Recognized as a leading West Coast Abstract Expressionist in the 1950s, Diebenkorn turned his attention to figurative painting in 1955 and achieved equal success in this style. Soon after his early retrospective presented at the Pavilion Gallery in Newport Beach in 1965 (now the Orange County Museum of Art), the artist moved from the Bay Area to Southern California and set up a studio in the Ocean Park neighborhood of Santa Monica.

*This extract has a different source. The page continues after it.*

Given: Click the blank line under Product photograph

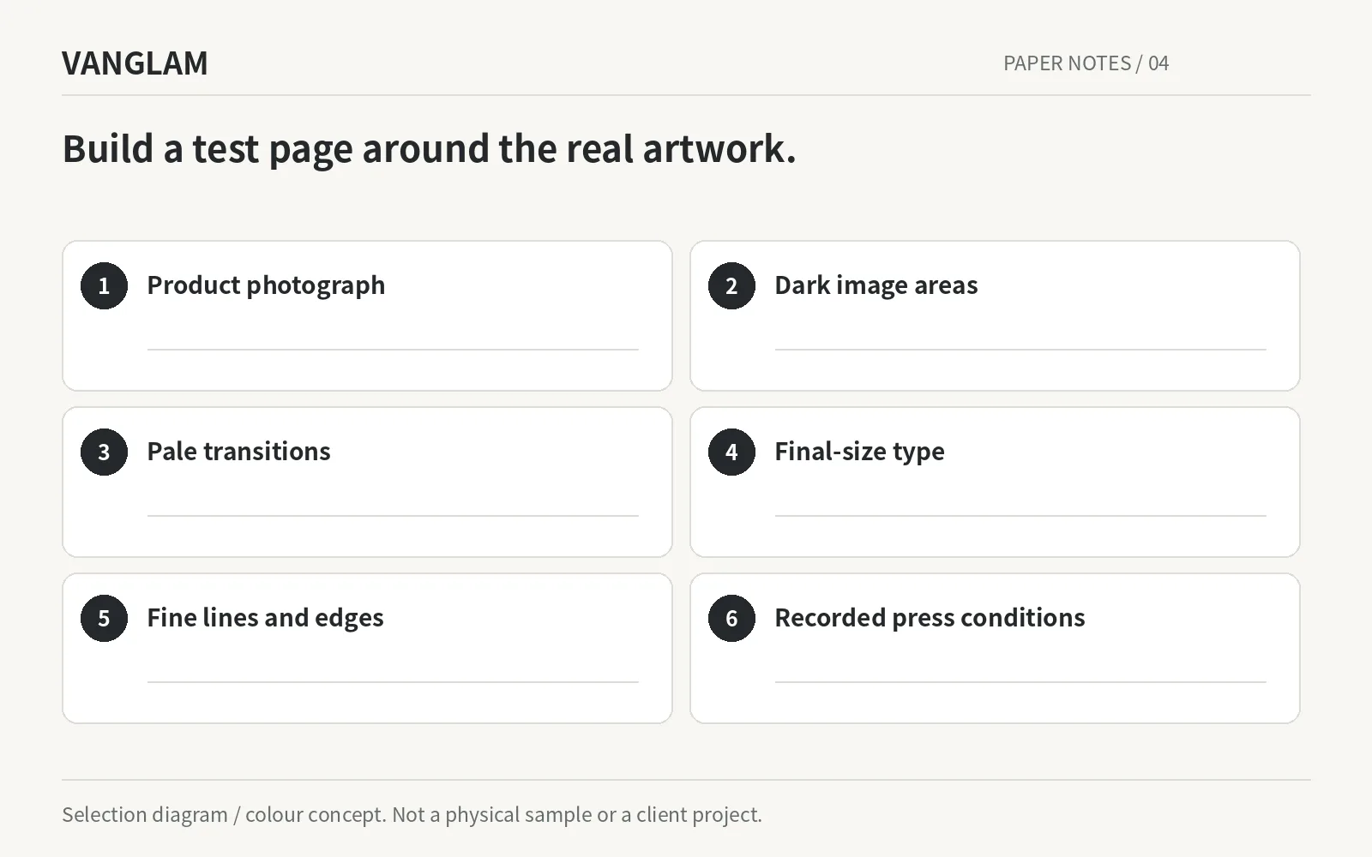Looking at the screenshot, I should (x=393, y=350).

At this time, he returned to abstract painting, and during the next two decades created one of the most compelling and masterful bodies of work in American art: The Ocean Park series.

The series represented not only a break with the artist’s preceding representational work in Berkeley, but also a divergence from contemporaneous artistic developments in Southern California.  Although the Ocean Park works would become Diebenkorn’s most celebrated, some of the most basic facts about this series are not well known: Diebenkorn made no fewer than 145 Ocean Park paintings, including the small cigar box lids paintings from the mid-to late 1970s. His works on paper (drawings, collages, and paintings on paper) would number nearly five hundred, and his prints—often overlooked and rarely shown in conjunction with the paintings—represent another significant body of work.

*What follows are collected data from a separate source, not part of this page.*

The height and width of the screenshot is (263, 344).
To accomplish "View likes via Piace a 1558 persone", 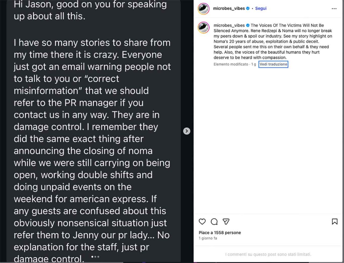I will tap(220, 233).
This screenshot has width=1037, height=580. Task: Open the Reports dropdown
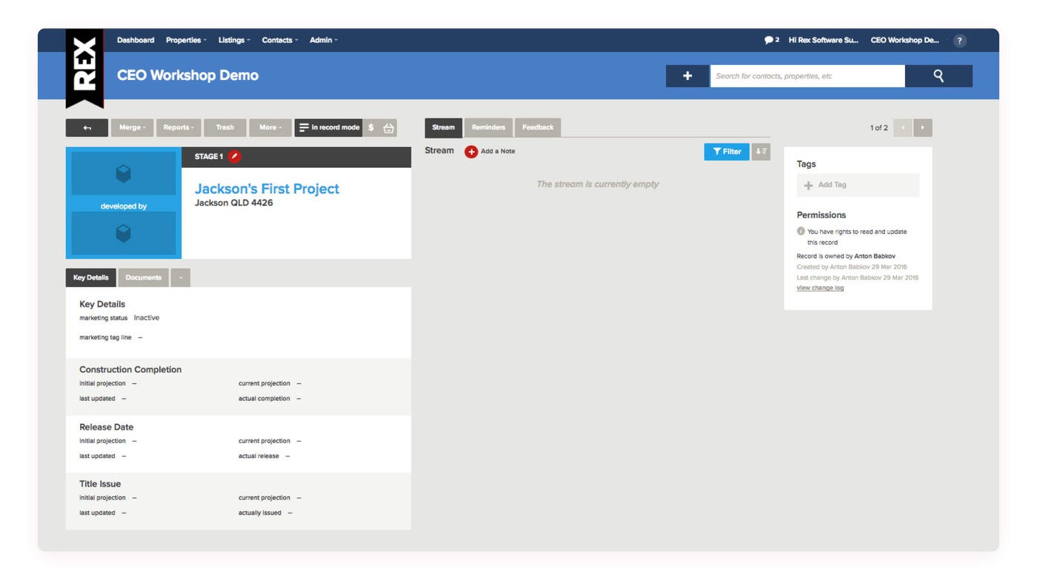pyautogui.click(x=179, y=128)
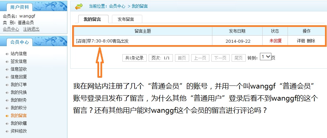
Task: Open 签发信息 in member center
Action: [19, 61]
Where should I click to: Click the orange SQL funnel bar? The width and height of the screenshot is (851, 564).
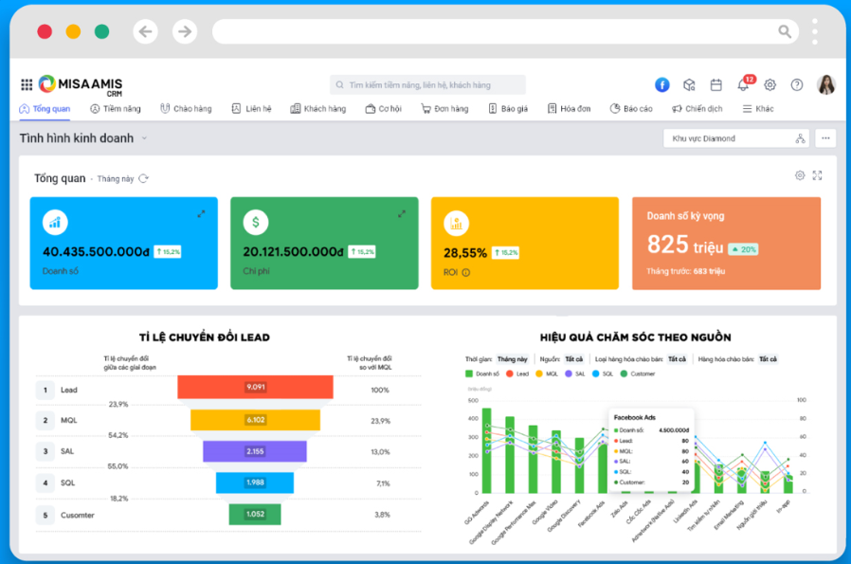255,482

Early Ocean Park paintings evoke the translucency and radiance of stained-glass windows, with thick white bands articulating planes of jewel-toned colors. By the mid-1970s, these bands had given way to the architectonic geometry of thinner black and colored lines that girded the paintings. Right angles, strips of color, and diagonal and straight-edge markings along the top and one side of the canvas were counterpoised with expanses of canvas at the center that together revealed a palimpsest of mediums and hues that would converge into a single composition of many planes. A cluster of darkly-hued compositions—dominated by black, dark blue, or grisaille—appear in the very last years of the series, and the last large-scale painting, Ocean Park #140, was completed in 1985. However, Diebenkorn continued to make smaller works on paper in his Ocean Park studio until 1988, when he and his wife Phyllis moved to Northern California.

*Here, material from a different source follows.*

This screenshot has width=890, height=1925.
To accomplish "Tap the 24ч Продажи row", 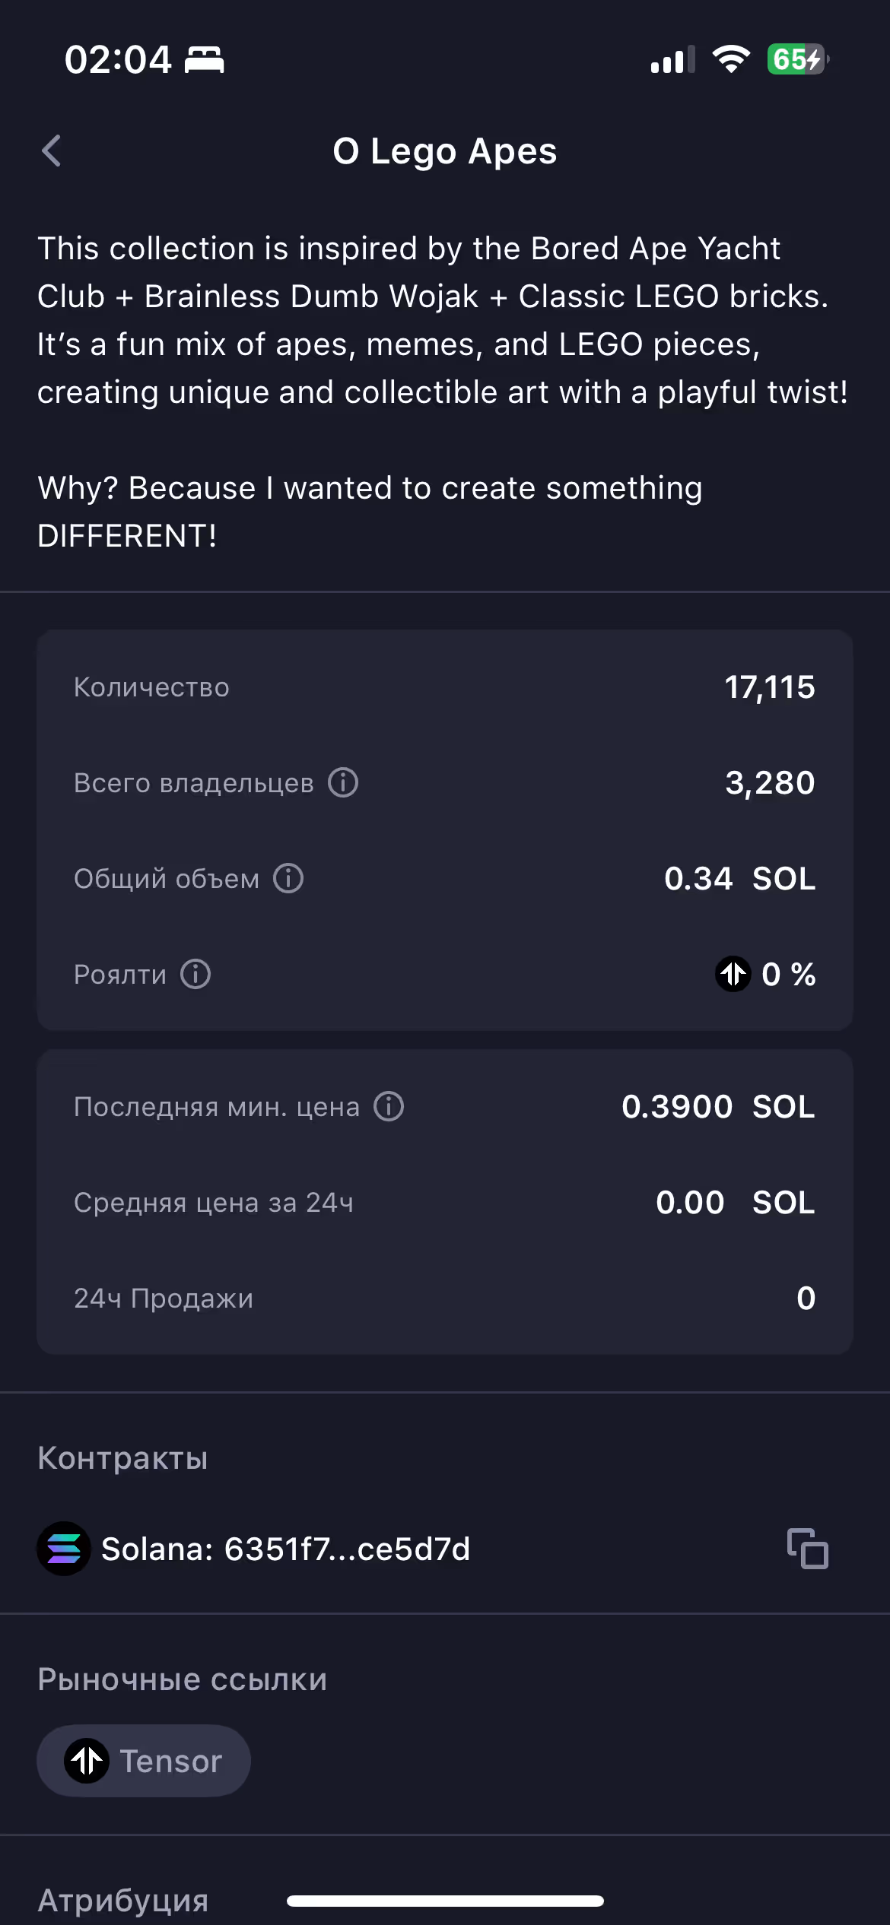I will click(445, 1298).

Each work was for Diebenkorn an exploration for “rightness”: an attempt to solve complex and often self-imposed compositional and special problems, welcome mistakes, push through objections and self-doubt to come to a balanced resolution. The artist worked and reworked the canvas, scraping and repainting, building up layers and abstract geometric relationships, atmospheric fields and planes, finally arriving at a resolution. Anger, frustration, hesitation, despair, relief—all came to bear on the paintings, a combination of intention, intuition, and improvisation. Diebenkorn was certainly affected by his environment, the light and colors and atmosphere, but the Ocean Park works were not abstract landscapes of his surroundings.

By presenting paintings, prints, and drawings—capturing his practice of working in diverse media—this exhibition presents a long-overdue opportunity to explore the breadth and depth of the series as never before possible, showing conclusively the variety, subtlety, and complexity of the artist’s practice. In addition to the well-known paintings, this presentation includes the lesser-known small oils painted on cigar box lids, which the artist gave to his family and friends; some of the most significant and ambitious prints the artist produced; and a diversity of drawings and collages; all of which lend new insight into the artist’s working process when shown in conjunction with the paintings. Spanning two decades, the exhibition reveals the artist’s stylistic evolution and explorations throughout this extraordinary body of work.